Considérons la relation
\[
\alpha_1\boldsymbol{v}_1+\cdots+\alpha_{k+1}\boldsymbol{v}_{k+1}=\boldsymbol{0}\,.
\]
Comme avant, agissons de deux manière sur cette relation:
-
En multipliant par \(A\) des deux côtés,
\[ \alpha_1\lambda_1\boldsymbol{v}_1+\cdots +\alpha_{k+1}\lambda_{k+1}\boldsymbol{v}_{k+1}=\boldsymbol{0}\,. \]
-
En multipliant par \(\lambda_{k+1}\) des deux côtés,
\[ \alpha_1\lambda_{k+1}\boldsymbol{v}_1+\cdots+\alpha_{k+1}\lambda_{k+1}\boldsymbol{v}_{k+1}=\boldsymbol{0}\,. \]

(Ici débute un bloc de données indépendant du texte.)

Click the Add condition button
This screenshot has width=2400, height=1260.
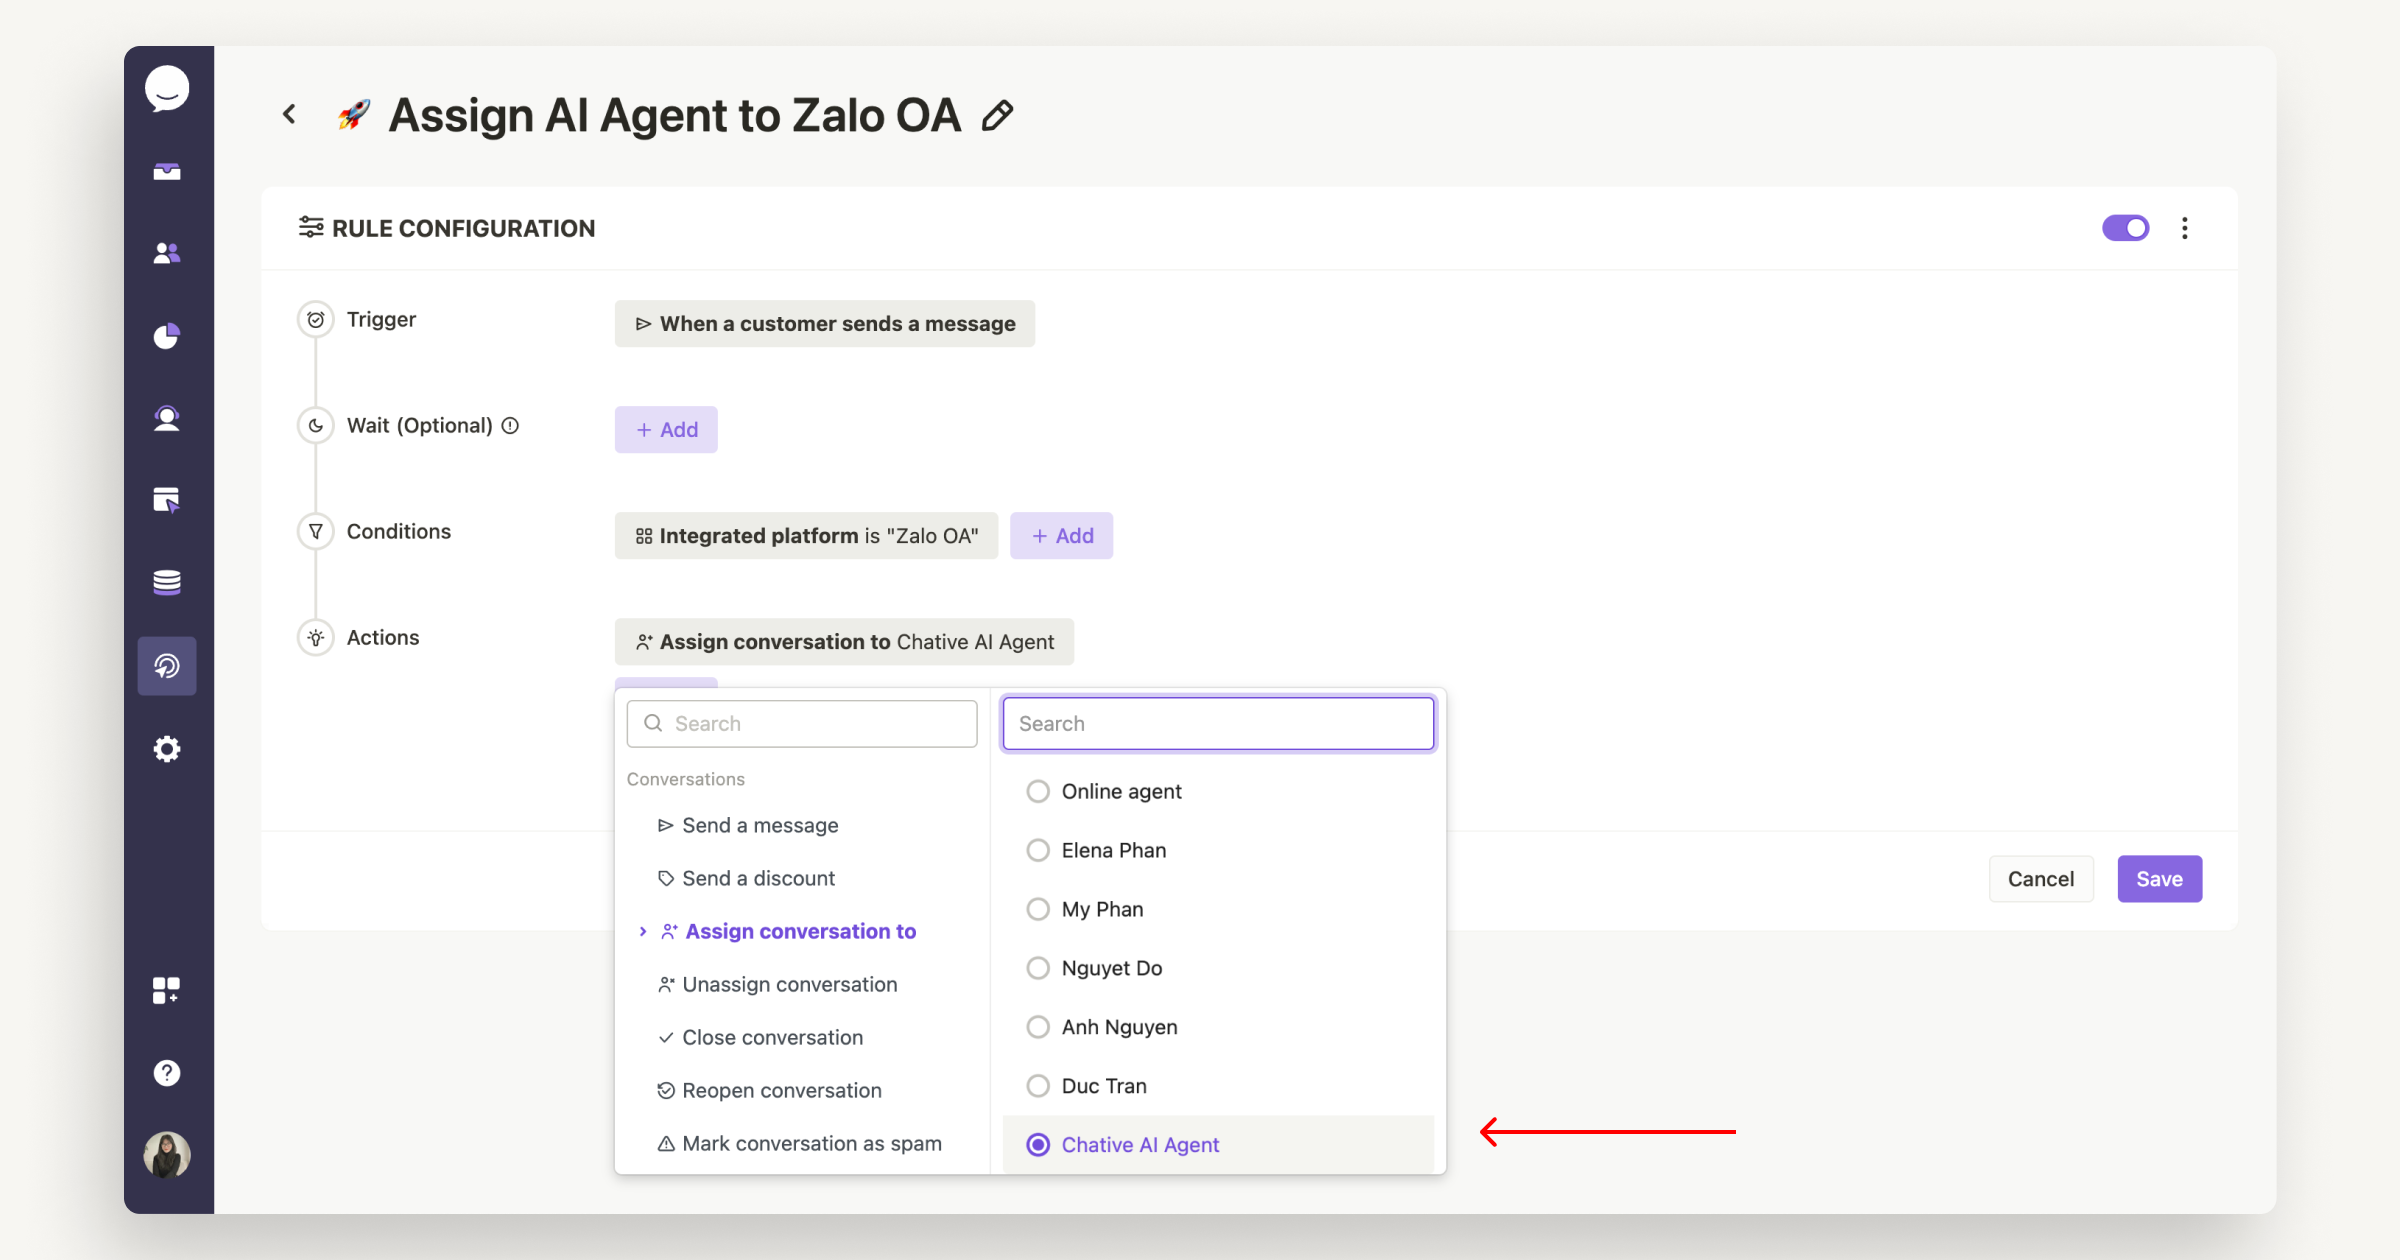[x=1062, y=535]
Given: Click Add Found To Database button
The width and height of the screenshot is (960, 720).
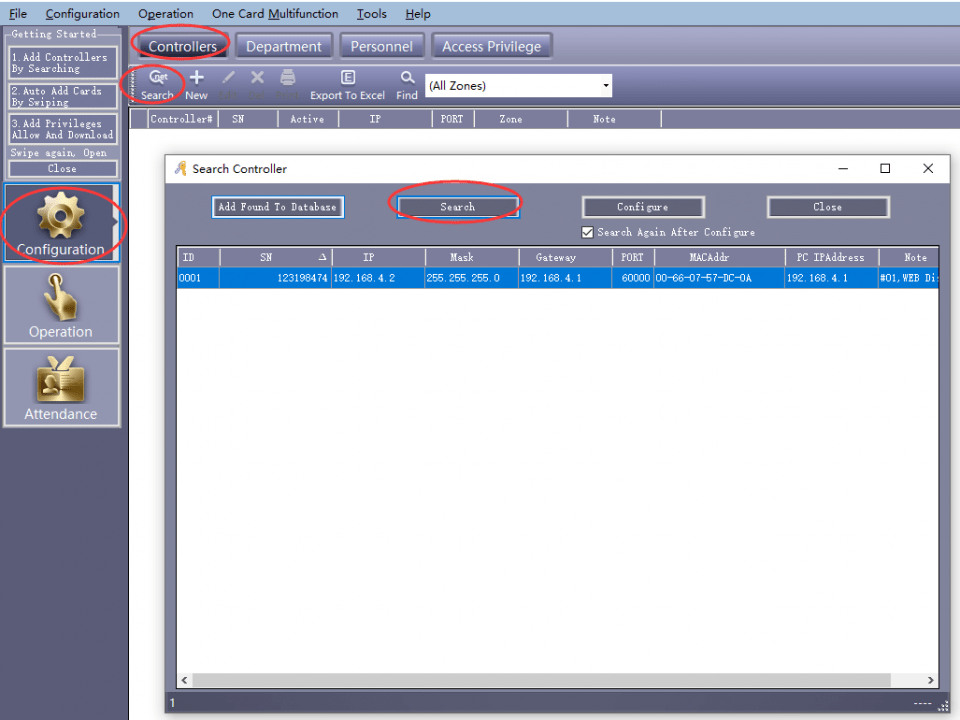Looking at the screenshot, I should point(278,207).
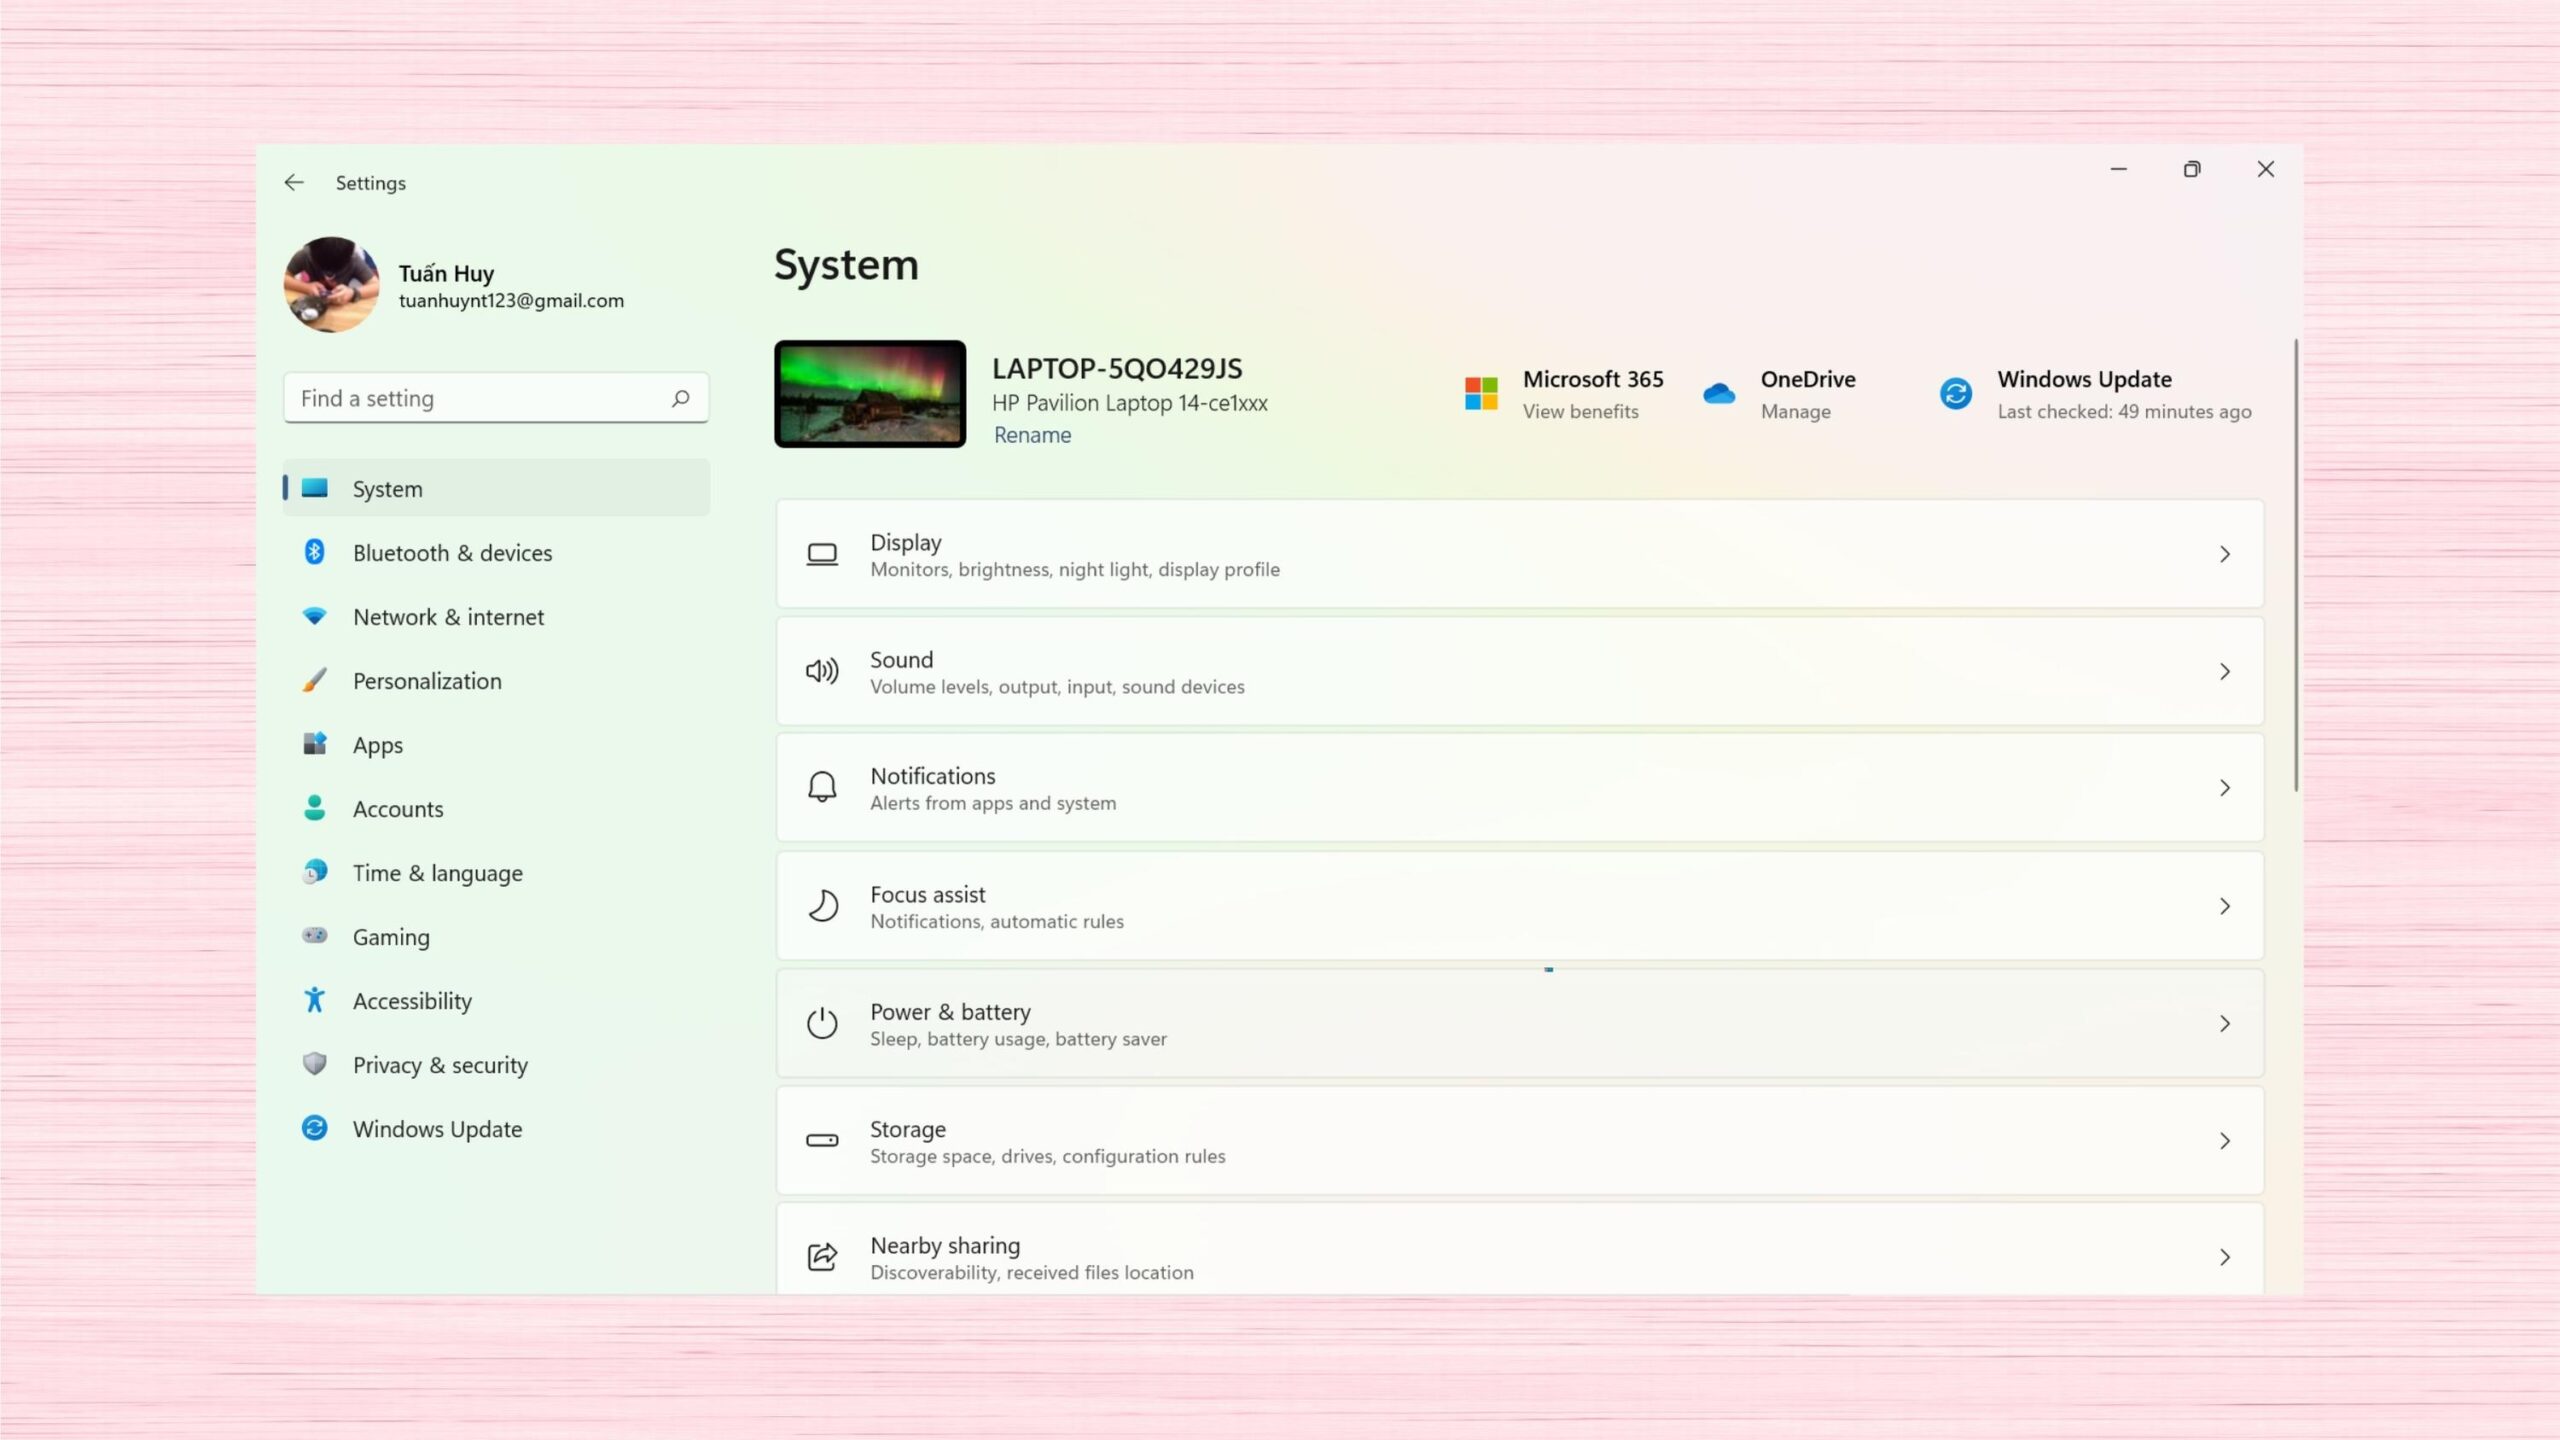The width and height of the screenshot is (2560, 1440).
Task: Click Find a setting search field
Action: [x=498, y=396]
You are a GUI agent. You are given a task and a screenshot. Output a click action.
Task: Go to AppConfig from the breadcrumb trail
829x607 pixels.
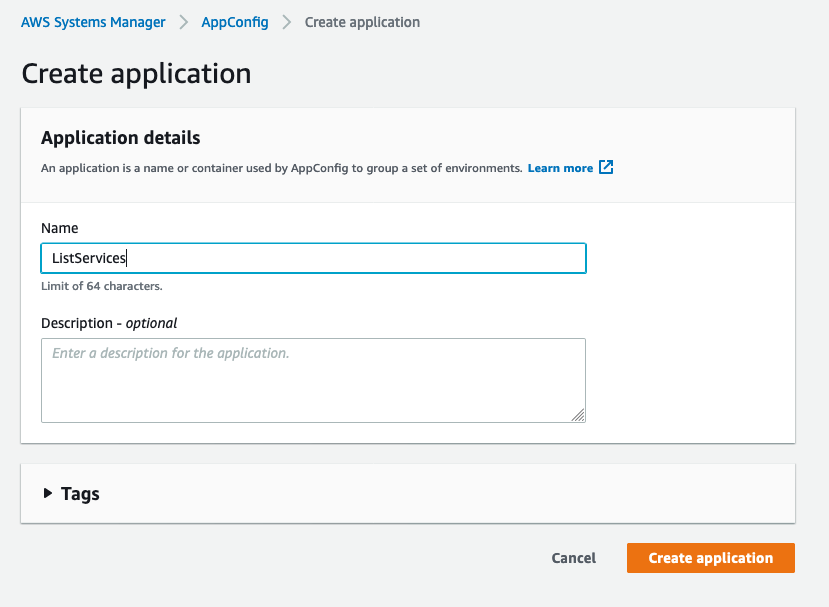[x=234, y=21]
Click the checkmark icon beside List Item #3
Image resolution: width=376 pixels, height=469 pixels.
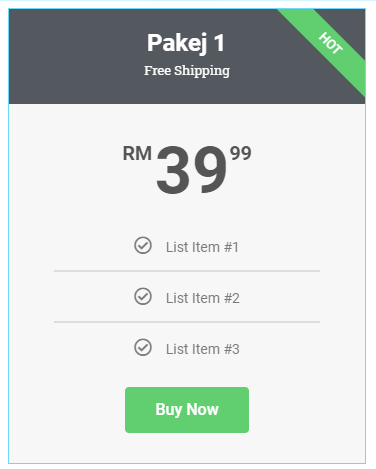pos(143,347)
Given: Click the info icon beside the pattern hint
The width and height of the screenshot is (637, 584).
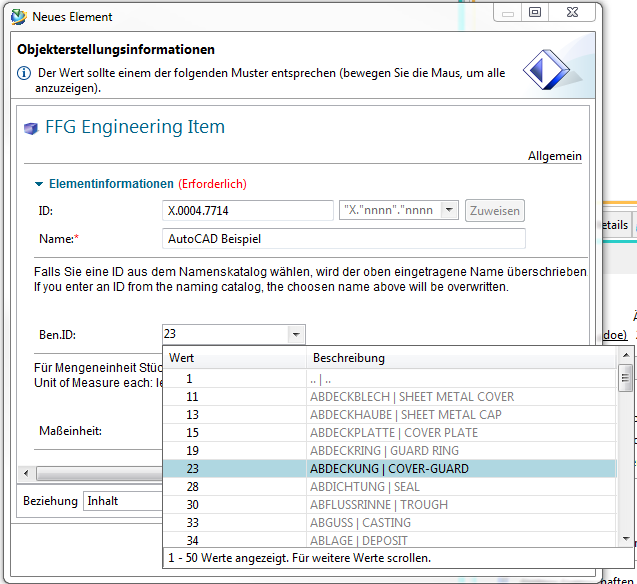Looking at the screenshot, I should pos(24,74).
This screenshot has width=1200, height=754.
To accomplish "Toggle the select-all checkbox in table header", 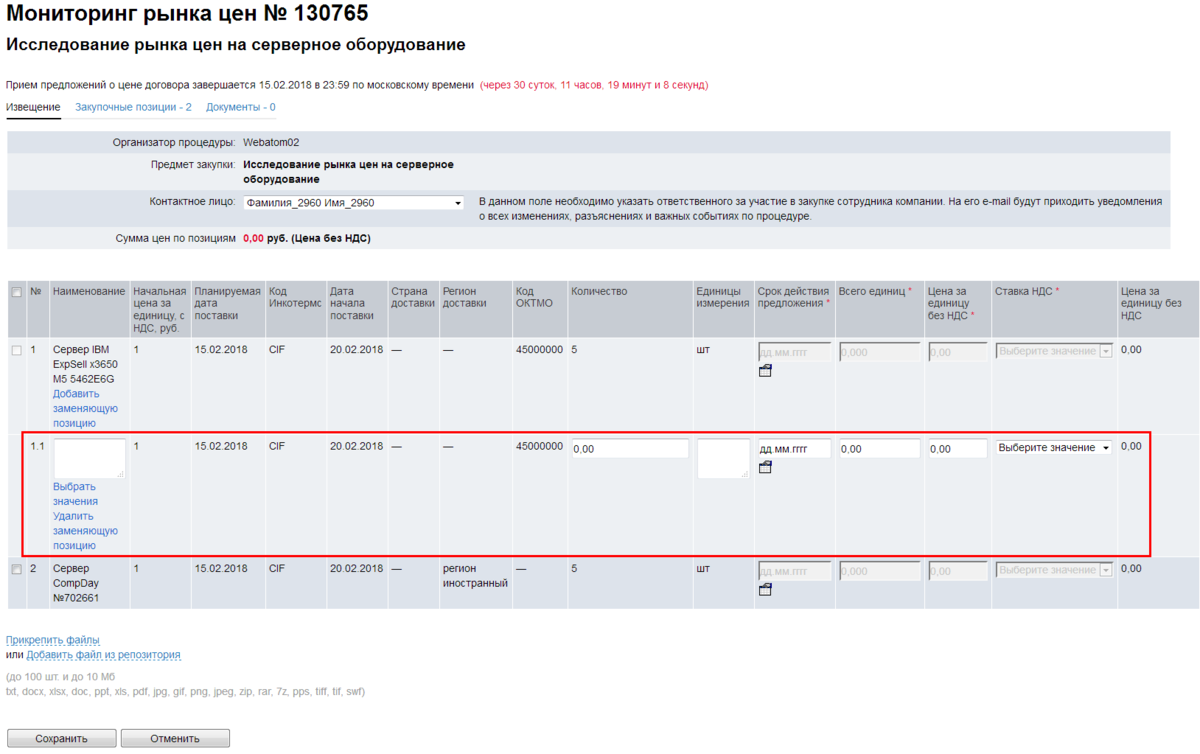I will [x=16, y=292].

En faisant la différence de ces deux expressions, le terme
\(\alpha_{k+1}\lambda_{k+1}\boldsymbol{v}_{k+1}\) disparaît,
et il reste
\[
\alpha_1(\lambda_1-\lambda_{k+1})\boldsymbol{v}_1+\cdots+\alpha_{k}(\lambda_k-\lambda_{k+1})\boldsymbol{v}_k=
\boldsymbol{0}\,,
\]
et comme l'hypothèse d'induction garantit que
\(\{\boldsymbol{v}_1,\dots,\boldsymbol{v}_k\}\) est libre,
tous les coefficients de cette combinaison linéaire sont nuls:
\[
\alpha_1(\lambda_1-\lambda_{k+1})=0\,,\qquad \cdots,\qquad
\alpha_{k}(\lambda_k-\lambda_{k+1})=0\,.
\]
Mais \(\lambda_{k+1}\) est distinct de toutes les autres valeurs propres:
\(\lambda_j-\lambda_{k+1}\neq 0\). De là, on tire que
\(\alpha_1=0,\dots,\alpha_k=0\).
En réinjectant ces zéros dans la relation de départ, elle devient
\[ \alpha_{k+1}\boldsymbol{v}_{k+1}=\boldsymbol{0}\,.
\]
Comme \(\boldsymbol{v}_{k+1}\neq \boldsymbol{0}\), on conclut que \(\alpha_{k+1}\) est nul
comme les autres, et donc
que la famille \(\{\boldsymbol{v}_1,\cdots,\boldsymbol{v}_{k+1}\}\) est libre.